### WHAT YOU ARE ASKED TO DO
Return the lines below exactly, starting with the line that contains "Poésie (179, 11)" and stopping after the last line.

### GIVEN DATA
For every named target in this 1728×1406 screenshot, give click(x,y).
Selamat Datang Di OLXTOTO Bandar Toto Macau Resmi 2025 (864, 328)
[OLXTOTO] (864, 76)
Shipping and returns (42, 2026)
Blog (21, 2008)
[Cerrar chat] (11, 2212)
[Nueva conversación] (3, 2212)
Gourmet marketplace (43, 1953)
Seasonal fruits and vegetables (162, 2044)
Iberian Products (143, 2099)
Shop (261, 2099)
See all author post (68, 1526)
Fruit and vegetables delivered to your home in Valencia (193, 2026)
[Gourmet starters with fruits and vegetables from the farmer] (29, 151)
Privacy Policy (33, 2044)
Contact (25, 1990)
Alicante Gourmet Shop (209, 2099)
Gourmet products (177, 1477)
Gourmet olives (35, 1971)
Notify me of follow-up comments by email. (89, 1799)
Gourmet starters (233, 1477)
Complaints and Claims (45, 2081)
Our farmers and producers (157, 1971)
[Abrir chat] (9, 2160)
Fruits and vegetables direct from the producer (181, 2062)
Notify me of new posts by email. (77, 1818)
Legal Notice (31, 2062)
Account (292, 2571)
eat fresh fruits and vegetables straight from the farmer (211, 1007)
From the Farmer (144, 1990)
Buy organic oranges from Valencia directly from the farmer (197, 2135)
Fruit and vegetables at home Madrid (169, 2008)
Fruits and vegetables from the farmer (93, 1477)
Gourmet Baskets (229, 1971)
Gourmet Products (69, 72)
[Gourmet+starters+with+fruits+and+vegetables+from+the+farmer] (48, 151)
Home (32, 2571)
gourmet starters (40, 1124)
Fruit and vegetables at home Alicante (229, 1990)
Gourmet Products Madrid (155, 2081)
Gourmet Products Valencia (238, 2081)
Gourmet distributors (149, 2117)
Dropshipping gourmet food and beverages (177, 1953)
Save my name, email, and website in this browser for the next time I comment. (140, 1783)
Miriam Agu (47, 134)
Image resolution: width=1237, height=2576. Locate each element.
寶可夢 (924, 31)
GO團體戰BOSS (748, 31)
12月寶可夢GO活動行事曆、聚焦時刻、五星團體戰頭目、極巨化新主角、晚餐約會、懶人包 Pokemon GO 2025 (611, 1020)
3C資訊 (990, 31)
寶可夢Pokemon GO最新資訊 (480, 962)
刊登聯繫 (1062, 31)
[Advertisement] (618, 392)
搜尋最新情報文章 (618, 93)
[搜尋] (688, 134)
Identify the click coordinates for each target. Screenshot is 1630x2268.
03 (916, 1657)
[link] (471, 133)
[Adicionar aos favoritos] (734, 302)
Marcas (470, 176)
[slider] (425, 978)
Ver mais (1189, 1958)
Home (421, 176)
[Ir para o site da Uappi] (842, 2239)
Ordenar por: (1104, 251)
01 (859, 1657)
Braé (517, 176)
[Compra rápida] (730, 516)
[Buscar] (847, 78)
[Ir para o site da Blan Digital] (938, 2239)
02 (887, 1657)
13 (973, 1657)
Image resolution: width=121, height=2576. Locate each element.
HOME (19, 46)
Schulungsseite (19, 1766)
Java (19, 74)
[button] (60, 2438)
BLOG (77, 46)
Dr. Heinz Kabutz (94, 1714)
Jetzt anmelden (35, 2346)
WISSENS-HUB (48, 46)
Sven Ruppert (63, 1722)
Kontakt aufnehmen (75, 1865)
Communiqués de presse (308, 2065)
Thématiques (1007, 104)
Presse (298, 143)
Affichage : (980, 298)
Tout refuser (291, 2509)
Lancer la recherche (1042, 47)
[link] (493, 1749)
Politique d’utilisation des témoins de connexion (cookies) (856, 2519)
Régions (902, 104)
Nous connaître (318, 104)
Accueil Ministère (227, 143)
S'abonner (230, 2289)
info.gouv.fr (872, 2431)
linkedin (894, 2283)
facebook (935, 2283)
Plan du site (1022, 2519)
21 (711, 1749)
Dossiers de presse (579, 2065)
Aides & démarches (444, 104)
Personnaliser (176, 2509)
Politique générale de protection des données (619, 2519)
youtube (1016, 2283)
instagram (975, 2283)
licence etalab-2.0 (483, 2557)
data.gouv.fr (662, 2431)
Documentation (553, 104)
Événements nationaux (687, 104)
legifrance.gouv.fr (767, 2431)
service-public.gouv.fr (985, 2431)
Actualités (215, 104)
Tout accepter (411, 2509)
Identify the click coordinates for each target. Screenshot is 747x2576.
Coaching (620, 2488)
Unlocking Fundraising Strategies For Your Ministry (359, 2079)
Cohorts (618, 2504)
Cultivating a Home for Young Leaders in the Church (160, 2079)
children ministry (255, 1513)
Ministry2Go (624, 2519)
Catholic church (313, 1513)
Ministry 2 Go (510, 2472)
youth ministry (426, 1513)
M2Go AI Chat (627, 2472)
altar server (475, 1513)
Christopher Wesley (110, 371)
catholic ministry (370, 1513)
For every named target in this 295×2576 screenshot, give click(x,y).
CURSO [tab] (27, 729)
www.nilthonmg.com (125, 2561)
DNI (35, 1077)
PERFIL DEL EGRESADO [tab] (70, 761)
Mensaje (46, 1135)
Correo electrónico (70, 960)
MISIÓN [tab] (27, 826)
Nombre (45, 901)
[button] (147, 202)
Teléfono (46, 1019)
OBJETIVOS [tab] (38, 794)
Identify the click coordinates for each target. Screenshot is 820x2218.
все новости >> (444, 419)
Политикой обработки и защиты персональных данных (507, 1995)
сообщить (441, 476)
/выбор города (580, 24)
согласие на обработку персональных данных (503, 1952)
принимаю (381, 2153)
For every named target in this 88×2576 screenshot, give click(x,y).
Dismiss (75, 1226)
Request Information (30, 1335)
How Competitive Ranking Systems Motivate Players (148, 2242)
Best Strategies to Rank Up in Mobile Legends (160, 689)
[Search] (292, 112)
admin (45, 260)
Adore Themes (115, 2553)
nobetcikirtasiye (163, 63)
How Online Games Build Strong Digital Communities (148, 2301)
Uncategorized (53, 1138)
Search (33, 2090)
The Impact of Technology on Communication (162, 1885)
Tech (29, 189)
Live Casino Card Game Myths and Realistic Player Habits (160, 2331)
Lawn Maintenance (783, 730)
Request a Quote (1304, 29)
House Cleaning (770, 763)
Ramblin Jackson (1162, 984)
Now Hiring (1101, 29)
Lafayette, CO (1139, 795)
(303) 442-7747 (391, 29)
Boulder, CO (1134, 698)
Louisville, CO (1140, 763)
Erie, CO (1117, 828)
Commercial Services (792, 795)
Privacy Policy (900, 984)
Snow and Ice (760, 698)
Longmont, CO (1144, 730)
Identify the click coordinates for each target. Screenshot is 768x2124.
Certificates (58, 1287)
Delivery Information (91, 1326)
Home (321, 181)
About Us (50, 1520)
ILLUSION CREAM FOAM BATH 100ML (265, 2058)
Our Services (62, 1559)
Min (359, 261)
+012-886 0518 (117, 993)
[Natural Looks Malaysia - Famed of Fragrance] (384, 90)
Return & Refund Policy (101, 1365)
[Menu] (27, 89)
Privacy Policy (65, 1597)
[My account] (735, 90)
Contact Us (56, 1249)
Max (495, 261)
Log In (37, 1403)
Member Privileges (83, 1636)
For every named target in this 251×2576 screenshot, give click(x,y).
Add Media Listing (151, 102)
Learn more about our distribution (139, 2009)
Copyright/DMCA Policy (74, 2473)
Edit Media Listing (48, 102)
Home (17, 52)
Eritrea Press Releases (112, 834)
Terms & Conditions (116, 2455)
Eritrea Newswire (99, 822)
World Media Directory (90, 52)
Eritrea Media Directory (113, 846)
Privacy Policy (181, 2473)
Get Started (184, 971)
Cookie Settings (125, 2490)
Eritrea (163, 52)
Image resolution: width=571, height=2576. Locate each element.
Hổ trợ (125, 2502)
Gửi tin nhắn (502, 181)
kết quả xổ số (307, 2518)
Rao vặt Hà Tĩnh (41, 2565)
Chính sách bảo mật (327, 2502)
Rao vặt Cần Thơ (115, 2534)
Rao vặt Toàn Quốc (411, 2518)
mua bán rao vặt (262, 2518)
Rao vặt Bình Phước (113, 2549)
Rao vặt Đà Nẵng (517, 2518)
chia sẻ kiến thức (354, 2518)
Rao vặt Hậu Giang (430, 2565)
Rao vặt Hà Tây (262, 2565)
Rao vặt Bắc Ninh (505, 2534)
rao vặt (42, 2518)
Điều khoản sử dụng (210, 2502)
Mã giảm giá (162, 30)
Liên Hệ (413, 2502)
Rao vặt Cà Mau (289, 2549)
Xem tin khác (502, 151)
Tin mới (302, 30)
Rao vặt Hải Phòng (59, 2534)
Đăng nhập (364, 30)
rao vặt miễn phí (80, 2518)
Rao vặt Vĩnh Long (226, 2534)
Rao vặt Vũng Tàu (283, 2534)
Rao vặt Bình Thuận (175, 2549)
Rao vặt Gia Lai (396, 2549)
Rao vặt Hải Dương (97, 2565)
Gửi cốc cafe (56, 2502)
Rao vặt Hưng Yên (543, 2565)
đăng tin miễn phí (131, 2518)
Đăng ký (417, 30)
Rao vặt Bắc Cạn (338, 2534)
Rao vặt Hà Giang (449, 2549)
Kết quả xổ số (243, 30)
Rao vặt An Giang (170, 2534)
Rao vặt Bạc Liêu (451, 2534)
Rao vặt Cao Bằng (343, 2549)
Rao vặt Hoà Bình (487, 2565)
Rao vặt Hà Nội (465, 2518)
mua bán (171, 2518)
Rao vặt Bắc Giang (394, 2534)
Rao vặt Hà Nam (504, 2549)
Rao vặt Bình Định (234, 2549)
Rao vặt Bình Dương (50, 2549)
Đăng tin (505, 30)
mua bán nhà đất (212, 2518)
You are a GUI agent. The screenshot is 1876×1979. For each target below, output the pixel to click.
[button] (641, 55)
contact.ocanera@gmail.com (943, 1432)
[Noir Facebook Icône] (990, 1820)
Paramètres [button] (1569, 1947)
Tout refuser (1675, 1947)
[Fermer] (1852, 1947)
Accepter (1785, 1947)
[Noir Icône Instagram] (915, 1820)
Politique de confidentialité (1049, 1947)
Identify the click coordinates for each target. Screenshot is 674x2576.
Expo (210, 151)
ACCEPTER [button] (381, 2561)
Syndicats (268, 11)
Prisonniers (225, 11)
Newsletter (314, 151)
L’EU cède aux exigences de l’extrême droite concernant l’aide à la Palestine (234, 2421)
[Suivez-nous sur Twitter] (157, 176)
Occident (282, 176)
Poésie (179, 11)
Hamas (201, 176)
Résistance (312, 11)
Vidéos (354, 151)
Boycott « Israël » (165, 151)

### REPLY
Poésie (179, 11)
Hamas (201, 176)
Résistance (312, 11)
Vidéos (354, 151)
Boycott « Israël » (165, 151)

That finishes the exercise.